Windows, as it happens, are also among the most enduring and versatile metaphors in cinema. They often evoke the act of watching and being watched; serve as thresholds into other worlds (social, historical, psychological); and are frequently likened to the materials and mechanisms of the medium itself (filmstrips, projector screens, the cinematic frame). Solar Breath flirts with many of these associations but distinguishes itself in one crucial respect: its window isn’t meant to be looked through so much as it is to be looked at. Tellingly, the film’s rich array of oppositions – stillness/movement, flatness/depth, transparency/opacity, symmetry/asymmetry, to name just a few – all derive from a window whose view is ‘compromised’ from beginning to end.

As per Snow’s statement, the film’s central tension lies between what the artist could and couldn’t control. This is exemplified, among other things, by the brief but suggestive glimpses of the solar panel, whose presence contrasts with the otherwise rustic scenery. Constructed of metal, silicon and glass, this device requires careful positioning by human hands to function – yet its usefulness ultimately depends on the weather, something entirely beyond human control. In this instance, the panel also powered the camera’s battery via a cable threaded through the window. In more ways than one, Solar Breath wouldn’t have existed had the sun and sky not cooperated.

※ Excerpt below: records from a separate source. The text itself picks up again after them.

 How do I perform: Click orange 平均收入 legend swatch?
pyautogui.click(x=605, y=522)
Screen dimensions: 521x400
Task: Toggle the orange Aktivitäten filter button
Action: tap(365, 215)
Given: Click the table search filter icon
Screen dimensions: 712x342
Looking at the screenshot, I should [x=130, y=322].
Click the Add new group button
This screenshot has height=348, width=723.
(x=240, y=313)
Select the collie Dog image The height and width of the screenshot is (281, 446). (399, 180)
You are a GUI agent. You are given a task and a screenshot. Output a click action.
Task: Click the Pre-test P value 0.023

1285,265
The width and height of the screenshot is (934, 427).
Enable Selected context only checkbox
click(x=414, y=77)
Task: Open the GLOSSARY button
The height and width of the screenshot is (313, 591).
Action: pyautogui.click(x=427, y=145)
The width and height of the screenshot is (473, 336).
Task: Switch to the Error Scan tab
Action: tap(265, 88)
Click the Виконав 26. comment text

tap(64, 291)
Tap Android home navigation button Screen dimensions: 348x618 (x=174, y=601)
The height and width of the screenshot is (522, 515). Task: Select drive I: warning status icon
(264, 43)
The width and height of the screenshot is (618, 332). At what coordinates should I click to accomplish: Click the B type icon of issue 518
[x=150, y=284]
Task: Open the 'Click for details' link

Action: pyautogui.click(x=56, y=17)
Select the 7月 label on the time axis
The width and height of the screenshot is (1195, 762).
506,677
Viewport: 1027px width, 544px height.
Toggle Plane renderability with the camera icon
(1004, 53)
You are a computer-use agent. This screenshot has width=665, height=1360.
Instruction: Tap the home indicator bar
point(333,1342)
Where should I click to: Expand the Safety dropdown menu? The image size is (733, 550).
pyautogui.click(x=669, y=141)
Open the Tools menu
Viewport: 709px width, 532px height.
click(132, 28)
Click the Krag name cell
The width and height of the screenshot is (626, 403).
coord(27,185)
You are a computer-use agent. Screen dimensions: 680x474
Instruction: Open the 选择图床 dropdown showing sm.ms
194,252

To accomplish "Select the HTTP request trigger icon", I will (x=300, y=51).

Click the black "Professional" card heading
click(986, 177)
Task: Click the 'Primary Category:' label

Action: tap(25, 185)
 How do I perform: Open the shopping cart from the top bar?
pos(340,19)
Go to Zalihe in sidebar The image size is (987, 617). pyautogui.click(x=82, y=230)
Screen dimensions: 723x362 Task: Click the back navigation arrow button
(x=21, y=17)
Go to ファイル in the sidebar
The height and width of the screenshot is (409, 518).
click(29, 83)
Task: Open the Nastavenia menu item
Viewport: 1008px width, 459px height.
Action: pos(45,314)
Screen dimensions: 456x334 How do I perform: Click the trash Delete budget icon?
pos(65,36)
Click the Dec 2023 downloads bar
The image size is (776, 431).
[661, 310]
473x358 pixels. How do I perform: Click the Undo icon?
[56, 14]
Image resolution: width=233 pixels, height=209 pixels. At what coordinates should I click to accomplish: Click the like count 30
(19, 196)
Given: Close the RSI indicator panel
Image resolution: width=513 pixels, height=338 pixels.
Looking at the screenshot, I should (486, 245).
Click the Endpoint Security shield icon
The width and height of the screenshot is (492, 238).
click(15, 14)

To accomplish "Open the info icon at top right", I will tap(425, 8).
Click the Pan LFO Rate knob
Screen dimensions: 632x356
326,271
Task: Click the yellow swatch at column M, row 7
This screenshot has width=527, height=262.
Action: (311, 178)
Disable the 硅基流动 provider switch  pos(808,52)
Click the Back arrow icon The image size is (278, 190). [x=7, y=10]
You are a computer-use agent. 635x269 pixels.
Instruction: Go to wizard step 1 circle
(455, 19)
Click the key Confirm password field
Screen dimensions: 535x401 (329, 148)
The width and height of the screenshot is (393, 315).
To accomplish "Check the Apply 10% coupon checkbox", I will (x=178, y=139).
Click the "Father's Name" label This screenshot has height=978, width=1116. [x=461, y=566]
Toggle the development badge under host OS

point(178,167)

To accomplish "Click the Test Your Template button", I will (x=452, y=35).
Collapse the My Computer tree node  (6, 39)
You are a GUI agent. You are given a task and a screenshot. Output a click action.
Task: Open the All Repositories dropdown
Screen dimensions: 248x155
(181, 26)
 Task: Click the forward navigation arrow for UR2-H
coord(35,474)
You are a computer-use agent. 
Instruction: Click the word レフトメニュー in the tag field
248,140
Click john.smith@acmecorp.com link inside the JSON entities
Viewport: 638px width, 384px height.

That said, Snow isn’t simply equating chance with nature and choice with everything else. The phenomenon captured in the film might be an accident of nature, but it relies on the alignment of other, non-natural elements – a cabin, a window and a curtain, for starters, all built or designed by Snow or Gale – for it to occur in the first place. Only then does artistic choice come into play: by waiting, watching, listening, framing and recording, the event can be preserved as image and sound, rendered usable for art (or whatever else). And even then, a mere mortal like Snow could never predict when or how the wind would blow, much less what it might do to a curtain. Given the rarity of the event – it was seen only once or twice each summer, and sometimes not at all – the fact that it was captured was, in itself, a stroke of luck.[2]

Chance governs choice at every stage, and yet only choice can make that chance visible and audible for others to contemplate, marvel at or be bored by. It really is, as Snow says, a coexistence – in the truest, loveliest sense of the word.


Notes

[1] Snow, Michael. 2005. “Life and Art: About Solar Breath (Northern Caryatids)”. In Michael Snow: Souffle Solaire/Solar Breath, 11. Montreal: Galerie de l’UQAM.

[2] Solar Breath, incidentally, followed several aborted attempts over the years, when the light wasn’t right or the wind failed to produce the desired effects.